● Work order
Nothing should be left out: repeat all the data exactly.

Collected data
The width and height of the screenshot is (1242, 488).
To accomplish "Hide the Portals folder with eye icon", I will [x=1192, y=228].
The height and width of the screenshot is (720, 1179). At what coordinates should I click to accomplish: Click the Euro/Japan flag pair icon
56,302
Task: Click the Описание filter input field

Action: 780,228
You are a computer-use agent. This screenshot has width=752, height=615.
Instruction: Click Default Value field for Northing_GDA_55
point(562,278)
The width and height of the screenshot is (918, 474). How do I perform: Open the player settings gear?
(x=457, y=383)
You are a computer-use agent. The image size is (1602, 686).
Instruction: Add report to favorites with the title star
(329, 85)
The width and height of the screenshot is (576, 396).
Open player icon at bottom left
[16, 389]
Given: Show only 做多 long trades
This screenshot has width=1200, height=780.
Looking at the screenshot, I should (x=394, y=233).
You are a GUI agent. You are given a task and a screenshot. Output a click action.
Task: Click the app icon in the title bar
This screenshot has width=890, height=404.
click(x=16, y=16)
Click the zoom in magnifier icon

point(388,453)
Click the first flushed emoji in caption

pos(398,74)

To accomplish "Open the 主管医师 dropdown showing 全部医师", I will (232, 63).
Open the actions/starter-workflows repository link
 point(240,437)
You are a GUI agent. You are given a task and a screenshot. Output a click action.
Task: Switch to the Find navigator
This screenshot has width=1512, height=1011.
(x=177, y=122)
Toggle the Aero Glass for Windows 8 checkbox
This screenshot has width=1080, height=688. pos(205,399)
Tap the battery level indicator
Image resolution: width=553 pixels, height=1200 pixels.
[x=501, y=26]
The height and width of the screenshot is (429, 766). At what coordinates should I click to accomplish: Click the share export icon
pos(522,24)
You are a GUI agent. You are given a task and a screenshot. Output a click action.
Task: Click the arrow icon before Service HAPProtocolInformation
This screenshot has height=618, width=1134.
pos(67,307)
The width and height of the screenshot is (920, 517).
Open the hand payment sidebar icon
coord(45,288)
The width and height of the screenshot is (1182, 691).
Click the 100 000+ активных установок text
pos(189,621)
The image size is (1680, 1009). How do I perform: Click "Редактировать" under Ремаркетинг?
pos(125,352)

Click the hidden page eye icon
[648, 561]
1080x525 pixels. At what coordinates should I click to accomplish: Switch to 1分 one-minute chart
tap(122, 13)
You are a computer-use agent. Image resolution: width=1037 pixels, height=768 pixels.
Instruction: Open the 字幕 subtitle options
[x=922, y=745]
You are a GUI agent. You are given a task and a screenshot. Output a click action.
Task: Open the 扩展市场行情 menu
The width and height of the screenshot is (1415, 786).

● Worked solution
The width and height of the screenshot is (1242, 488).
To accomplish "Hide the Portals folder with eye icon", I will [x=1192, y=228].
The height and width of the screenshot is (720, 1179). At what coordinates should I click to accomplish: Click the Euro/Japan flag pair icon
56,302
Task: Click the Описание filter input field

Action: 780,228
You are a computer-use agent. This screenshot has width=752, height=615.
Instruction: Click Default Value field for Northing_GDA_55
point(562,278)
The width and height of the screenshot is (918, 474). How do I perform: Open the player settings gear?
(x=457, y=383)
You are a computer-use agent. The image size is (1602, 686).
Instruction: Add report to favorites with the title star
(329, 85)
The width and height of the screenshot is (576, 396).
Open player icon at bottom left
[16, 389]
Given: Show only 做多 long trades
This screenshot has width=1200, height=780.
Looking at the screenshot, I should (x=394, y=233).
You are a GUI agent. You are given a task and a screenshot. Output a click action.
Task: Click the app icon in the title bar
This screenshot has width=890, height=404.
click(x=16, y=16)
Click the zoom in magnifier icon

point(388,453)
Click the first flushed emoji in caption

pos(398,74)

To accomplish "Open the 主管医师 dropdown showing 全部医师", I will (232, 63).
Open the actions/starter-workflows repository link
 point(240,437)
You are a GUI agent. You are given a task and a screenshot. Output a click action.
Task: Switch to the Find navigator
This screenshot has width=1512, height=1011.
(x=177, y=122)
Toggle the Aero Glass for Windows 8 checkbox
This screenshot has width=1080, height=688. pos(205,399)
Tap the battery level indicator
Image resolution: width=553 pixels, height=1200 pixels.
[x=501, y=26]
The height and width of the screenshot is (429, 766). At what coordinates should I click to accomplish: Click the share export icon
pos(522,24)
You are a GUI agent. You are given a task and a screenshot. Output a click action.
Task: Click the arrow icon before Service HAPProtocolInformation
This screenshot has height=618, width=1134.
pos(67,307)
The width and height of the screenshot is (920, 517).
Open the hand payment sidebar icon
coord(45,288)
The width and height of the screenshot is (1182, 691).
Click the 100 000+ активных установок text
pos(189,621)
The image size is (1680, 1009). How do I perform: Click "Редактировать" under Ремаркетинг?
pos(125,352)

Click the hidden page eye icon
[648, 561]
1080x525 pixels. At what coordinates should I click to accomplish: Switch to 1分 one-minute chart
tap(122, 13)
You are a computer-use agent. Image resolution: width=1037 pixels, height=768 pixels.
Instruction: Open the 字幕 subtitle options
[x=922, y=745]
You are a GUI agent. You are given a task and a screenshot. Output a click action.
Task: Open the 扩展市场行情 menu
The width and height of the screenshot is (1415, 786).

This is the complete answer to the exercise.